As I put the last of the pots and pans up on the shelf, the head cook asked what I wanted for breakfast. That was the deal: work graveyard doing the dishes and we'll pay you eight bucks an hour, then feed you when you're done. It wasn't much, of course, but I was just barely hanging on in Santa Barbara. Besides, in those days, most money was cash to me, and the purpose of cash was to leave town.
The whole idea of moving to California had been to take a shot at settling down. I'd been out of school for a few years, most of them spent kicking around the country, working here and there, going with the motto "Don't pay rent -- pay bus fare."
The point had always been to keep moving.

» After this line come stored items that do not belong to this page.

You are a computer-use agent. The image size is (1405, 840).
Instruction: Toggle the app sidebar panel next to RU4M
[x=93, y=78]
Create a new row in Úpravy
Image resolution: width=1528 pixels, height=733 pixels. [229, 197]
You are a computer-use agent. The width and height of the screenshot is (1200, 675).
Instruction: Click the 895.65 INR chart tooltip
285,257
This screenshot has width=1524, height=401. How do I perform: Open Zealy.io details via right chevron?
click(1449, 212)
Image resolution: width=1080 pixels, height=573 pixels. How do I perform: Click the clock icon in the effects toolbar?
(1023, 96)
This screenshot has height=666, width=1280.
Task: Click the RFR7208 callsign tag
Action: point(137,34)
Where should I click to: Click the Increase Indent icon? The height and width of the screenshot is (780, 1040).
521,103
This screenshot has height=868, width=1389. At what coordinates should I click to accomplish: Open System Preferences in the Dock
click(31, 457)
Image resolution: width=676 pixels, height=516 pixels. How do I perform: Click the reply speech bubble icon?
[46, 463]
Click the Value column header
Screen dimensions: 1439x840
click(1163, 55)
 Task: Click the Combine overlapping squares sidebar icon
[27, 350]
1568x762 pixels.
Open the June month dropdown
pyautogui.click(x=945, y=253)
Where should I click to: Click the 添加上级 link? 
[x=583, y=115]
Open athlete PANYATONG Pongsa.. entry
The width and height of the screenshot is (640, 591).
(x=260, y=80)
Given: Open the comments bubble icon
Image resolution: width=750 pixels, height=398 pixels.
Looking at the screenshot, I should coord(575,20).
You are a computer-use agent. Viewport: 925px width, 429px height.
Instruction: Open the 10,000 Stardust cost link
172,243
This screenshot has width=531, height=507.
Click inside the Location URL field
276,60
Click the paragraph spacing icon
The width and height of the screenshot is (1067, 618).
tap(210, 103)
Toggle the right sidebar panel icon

Don't get a full-time job. Go visit people. Do stuff. See things. Work can wait.
I had struggled along in Santa Barbara, trying to make it work. One job had dried up, another was intolerable, and then along had come the dishwashing gig. Just for a couple of nights, the guy had said, and then we'll see. Suited me perfectly.
It was a Friday morning, October 30th. There I was, working on a big breakfast, with $64 cash in my pocket, and the Grateful Dead was playing Halloween the next night in Oakland.
Today I sit in a cubicle job, wondering what happened. Life was simpler then, easier now. All I needed that Halloween was a ride up the coast and a funny hat to go with my borrowed clown costume.
"We need to talk about this rack of pans," the manager said to me. "It looks like you just tossed them in here with no idea what order they're supposed to be in."
I looked at him, bleary-eyed from the night before, trying hard to find a place within me where I gave a damn what order those pans were in. I allowed that he was right, that I wasn't really paying attention to where they went, and that I'd be happy to fix them after I was done eating.
"Fine," he said. "So, you lookin' for full-time work?"
Well, that was the question, wasn't it? Did I want to work? Hell, do I want to work even now? No, not really.
"I'd rather not wash dishes all night," I said.
"How about mornings cooking?"
How about mornings cooking. Well, let's see. Eight bucks an hour, a free meal every shift, theoretically learning a few things about cooking and the business, a job that can be re-created all over the country
"Sure, that sounds good," I finally said.
"Great. You can start tomorrow. My morning guy just quit."
He started to walk off, and I spoke a simple truth before I took time to think about it.
"Actually, I can't start tomorrow. I'm going out of town."
"Going out of town?" He didn't seem familiar with the concept of unemployed people leaving town rather than accepting job offers. "Look, do you want to work or not?"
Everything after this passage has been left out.